The expansion plans of CIL should be facilitated by the Modi government by allowing the organisation to plough back its accumulated reserves and profits for such expansion. The Centre will have to engage with the states for faster acquisition of land and processing of environment and forest clearance applications and then follow up with the Ministry of Environment and Forest at the Central level. This will have to be done for the private sector mines as well. 

Second, there are issues with the Railways regarding the hauling of coal. The job of resolving issues with Railways has to be done by the government, as was done during 2014-2016, not by the CIL.

There are also coal supply management issues with regard to surplus coal with private sector entities that have captive mines. This coal can be diverted to shortage areas through an arrangement of replenishment, subsequently by the CIL.

If these measures are taken quickly, feels Swarup, the crisis can be managed. However, the overwhelming verdict from experts is that short-term fixes may help to get India through the current energy crunch but the country needs to work towards long-term alternatives to ensure its growing domestic power needs are met and India is to climb out of one of the worst recessions among the world's major economies. 

  • Coal India: used as a milch cow?

CIL’s travails

Production levels by the Coal India Limited (CIL) are stagnating or even falling  from  606 MT in 2018-2019 to  602 MT in 2019-2020 to 596 MT in 2020-2021.

Coal sector experts compare this to the increase in production during 2014-15 and 2015-16, when the Modi dispensation assumed office. Some attribute it to an extremely competent team then at the helm of CIL led by the then chairman and managing director Sutirtha Bhattacharya. As Anil Swarup, former Union coal secretary, points out, Bhattacharya’s tenure should have been extended but for some inexplicable reason, it wasn’t. What was worse was that after he completed his tenure in 2017, a regular CMD was not appointed by the Modi government for more than a year. A few directors were also not appointed. The momentum built was lost.
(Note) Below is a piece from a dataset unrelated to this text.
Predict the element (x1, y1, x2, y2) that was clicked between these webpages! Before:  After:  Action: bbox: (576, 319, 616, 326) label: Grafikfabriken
Second, the incremental growth in Coal India production is dependent on new mines that are taken up regularly. This expansion plan was put on the backburner once Bhattacharya left and CIL was asked to invest in three fertilizer plants instead!

Third, though Swachh Bharat Mission was a laudable initiative by the Modi government, CIL was told to focus its energies on it. Mine managers had to scout and focus on monitoring the setting up of toilets in schools. A subservient management of CIL had to change the tagline for CIL to: “We set up toilets. We also produce coal”. 

Four, while most of the private entities plough back their profits to invest and increase their capital base, in the case of CIL (and many other Central PSUs), it was used as a milch cow by the government to seek dividends to balance its own budget. The CIL was obviously strapped for funds for its expansion plans. It had accumulated reserves and a surplus of around Rs35,000 crore in 2015. This should have been used for expansion plans. However, as the Modi government sucked out most of these funds through forced dividends and buybacks, CIL was left with only around Rs8,000 crore as reserves in 2019.

Lastly, most of the coal belts exist in states that are not ruled by the Bharatiya Janata Party like Chhattisgarh, Jharkhand, Odisha and Andhra Pradesh. There are a number of issues relating to land acquisition and environment and forest clearances that have to be sorted out with the states. During the past few years, the ongoing “war” between the Centre and the states has acted as a stumbling block in the resolution of these outstanding issues. Without the cooperation of the states, coal mining can’t happen smoothly. The Centre needs to take the initiative and hold meetings at the state level to bring the states on board so that coal producers, led by CIL, can put their best foot forward.